Bone metastases, which are commonly seen in patients with advanced cancers, are a major cause of skeletal events, disability, and death. Radium-223 dichloride (radium-223; Xofigo, formerly Alpharadin), a first-in-class, alpha-emitting radiopharmaceutical that selectively targets bone metastases with high-energy short-range alpha-particles, has been approved for the treatment of patients with castration-resistant prostate cancer (CRPC) with symptomatic bone metastases and no known visceral metastases. Approval is based on results of the randomized phase III trial Alpharadin in Symptomatic Prostate Cancer (ALSYMPCA), in which radium-223 prolonged overall survival and time to first symptomatic skeletal event versus placebo among patients with CRPC with symptomatic bone metastases and was generally well tolerated, with low myelosuppression rates and manageable gastrointestinal adverse events. Long-term follow-up of the ALSYMPCA safety population showed that the incidence of myelosuppression remained low among patients treated with radium-223, with no additional safety issues of acute myelogenous leukemia, myelodysplastic syndrome, aplastic anemia, or primary bone cancer within approximately 1.5 years after treatment.
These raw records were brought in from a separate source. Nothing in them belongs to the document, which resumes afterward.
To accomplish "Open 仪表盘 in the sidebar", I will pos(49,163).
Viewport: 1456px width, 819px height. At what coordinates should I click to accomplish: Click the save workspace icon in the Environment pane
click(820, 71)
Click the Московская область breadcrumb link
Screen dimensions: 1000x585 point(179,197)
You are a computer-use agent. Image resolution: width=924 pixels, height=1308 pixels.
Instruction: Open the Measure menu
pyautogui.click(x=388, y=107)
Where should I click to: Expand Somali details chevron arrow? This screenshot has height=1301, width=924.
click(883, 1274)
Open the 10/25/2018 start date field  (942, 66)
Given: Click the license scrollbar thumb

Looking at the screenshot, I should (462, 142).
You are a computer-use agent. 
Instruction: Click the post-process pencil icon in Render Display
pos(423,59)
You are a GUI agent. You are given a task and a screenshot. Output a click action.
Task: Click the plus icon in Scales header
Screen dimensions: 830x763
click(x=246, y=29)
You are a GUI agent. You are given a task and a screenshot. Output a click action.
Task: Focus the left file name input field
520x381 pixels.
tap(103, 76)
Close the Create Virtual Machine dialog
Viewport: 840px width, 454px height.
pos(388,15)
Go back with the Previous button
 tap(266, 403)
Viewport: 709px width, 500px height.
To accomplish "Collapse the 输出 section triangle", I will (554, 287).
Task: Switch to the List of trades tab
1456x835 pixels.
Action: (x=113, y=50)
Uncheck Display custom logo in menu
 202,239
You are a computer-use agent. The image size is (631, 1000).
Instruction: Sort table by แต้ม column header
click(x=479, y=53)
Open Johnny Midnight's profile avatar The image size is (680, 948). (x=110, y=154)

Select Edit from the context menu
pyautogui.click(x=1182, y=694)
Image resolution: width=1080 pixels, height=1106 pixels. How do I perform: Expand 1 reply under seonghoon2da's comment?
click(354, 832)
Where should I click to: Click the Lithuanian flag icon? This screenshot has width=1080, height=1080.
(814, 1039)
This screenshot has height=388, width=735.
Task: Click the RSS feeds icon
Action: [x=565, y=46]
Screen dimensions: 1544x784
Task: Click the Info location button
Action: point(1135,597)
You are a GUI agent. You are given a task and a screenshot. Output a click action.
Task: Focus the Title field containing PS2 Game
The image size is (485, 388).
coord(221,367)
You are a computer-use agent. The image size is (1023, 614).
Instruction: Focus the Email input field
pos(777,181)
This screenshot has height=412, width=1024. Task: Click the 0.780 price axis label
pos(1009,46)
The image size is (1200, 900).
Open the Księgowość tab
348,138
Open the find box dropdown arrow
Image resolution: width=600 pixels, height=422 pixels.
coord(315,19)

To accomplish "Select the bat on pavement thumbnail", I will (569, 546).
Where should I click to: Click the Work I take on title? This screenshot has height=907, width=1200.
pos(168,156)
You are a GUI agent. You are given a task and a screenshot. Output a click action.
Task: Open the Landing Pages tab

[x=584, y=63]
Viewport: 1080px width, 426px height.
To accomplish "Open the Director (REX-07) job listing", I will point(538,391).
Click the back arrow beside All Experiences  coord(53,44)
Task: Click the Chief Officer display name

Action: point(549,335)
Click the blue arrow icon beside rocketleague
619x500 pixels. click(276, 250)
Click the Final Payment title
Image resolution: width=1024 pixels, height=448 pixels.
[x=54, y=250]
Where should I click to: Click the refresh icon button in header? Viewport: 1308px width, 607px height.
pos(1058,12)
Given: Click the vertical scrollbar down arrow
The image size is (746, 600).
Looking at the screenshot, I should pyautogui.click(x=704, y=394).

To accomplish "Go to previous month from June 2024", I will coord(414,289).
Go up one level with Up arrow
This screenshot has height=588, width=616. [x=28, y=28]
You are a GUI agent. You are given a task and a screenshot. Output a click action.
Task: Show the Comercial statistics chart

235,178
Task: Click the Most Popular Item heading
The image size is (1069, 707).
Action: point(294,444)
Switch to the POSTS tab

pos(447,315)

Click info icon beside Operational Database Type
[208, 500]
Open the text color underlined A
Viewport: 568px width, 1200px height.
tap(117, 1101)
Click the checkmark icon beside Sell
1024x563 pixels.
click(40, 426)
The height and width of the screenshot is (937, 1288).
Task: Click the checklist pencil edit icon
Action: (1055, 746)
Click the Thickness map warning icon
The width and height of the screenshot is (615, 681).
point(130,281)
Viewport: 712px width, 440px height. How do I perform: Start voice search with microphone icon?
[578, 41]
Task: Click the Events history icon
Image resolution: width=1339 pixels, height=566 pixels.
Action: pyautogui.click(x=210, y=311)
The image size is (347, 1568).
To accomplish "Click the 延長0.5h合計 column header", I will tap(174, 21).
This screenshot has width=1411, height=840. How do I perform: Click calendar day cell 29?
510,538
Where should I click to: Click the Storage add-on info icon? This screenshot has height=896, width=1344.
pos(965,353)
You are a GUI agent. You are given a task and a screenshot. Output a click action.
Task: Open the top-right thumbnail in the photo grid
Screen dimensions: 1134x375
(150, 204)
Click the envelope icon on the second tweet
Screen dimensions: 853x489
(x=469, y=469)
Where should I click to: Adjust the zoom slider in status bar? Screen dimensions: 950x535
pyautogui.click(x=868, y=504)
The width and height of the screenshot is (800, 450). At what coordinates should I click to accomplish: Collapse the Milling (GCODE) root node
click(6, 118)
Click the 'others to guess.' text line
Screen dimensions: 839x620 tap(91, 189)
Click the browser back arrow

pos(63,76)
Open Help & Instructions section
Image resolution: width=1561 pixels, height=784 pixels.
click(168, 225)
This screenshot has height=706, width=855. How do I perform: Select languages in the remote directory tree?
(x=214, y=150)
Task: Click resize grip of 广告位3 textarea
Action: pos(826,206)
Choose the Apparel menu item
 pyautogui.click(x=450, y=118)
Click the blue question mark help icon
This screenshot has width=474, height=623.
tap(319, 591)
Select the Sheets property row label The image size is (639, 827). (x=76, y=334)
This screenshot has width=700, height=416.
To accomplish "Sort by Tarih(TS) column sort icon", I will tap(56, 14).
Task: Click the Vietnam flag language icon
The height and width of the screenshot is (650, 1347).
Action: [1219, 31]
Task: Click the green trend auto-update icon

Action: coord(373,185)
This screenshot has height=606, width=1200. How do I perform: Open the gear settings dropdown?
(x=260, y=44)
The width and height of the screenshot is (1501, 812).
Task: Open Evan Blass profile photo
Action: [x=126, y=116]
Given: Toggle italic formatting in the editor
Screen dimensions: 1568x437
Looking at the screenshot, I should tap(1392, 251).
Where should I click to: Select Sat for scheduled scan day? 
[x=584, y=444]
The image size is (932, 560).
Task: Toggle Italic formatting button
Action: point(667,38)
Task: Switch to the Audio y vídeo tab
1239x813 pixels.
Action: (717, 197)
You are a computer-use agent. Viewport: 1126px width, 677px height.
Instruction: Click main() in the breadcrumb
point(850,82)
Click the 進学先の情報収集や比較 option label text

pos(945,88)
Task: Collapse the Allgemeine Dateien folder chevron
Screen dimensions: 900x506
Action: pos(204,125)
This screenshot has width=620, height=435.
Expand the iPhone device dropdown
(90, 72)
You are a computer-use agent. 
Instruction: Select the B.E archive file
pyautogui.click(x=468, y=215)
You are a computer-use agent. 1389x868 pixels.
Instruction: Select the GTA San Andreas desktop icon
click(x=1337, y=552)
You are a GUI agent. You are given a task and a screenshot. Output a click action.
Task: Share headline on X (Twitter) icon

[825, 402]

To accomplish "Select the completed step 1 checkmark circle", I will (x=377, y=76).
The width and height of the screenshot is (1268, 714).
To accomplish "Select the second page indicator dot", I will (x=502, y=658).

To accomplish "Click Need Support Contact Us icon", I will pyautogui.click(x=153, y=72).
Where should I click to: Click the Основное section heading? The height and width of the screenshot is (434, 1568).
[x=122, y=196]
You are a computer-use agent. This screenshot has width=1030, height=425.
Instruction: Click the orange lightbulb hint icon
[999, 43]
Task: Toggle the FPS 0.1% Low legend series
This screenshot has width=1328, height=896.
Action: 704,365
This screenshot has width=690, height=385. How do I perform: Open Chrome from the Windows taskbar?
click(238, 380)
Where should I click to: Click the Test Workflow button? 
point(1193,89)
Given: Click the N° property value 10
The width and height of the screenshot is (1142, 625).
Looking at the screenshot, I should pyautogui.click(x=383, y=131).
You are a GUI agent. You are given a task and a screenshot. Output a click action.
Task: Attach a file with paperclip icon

The radium-223 overall survival benefit and low toxicity make it an effective, well-tolerated, and novel treatment option for CRPC and symptomatic bone metastases and opens the possibility of exploring radium-223 in the treatment of bone metastases from other cancers. A phase I clinical trial of patients with breast and prostate cancer with skeletal metastases demonstrated that radium-223 was safe and well tolerated at all therapeutically relevant dosages. Moreover, a phase IIa trial of patients with advanced breast cancer and progressive bone-dominant disease demonstrated that radium-223 targeted areas of increased bone metabolism and showed biologic activity.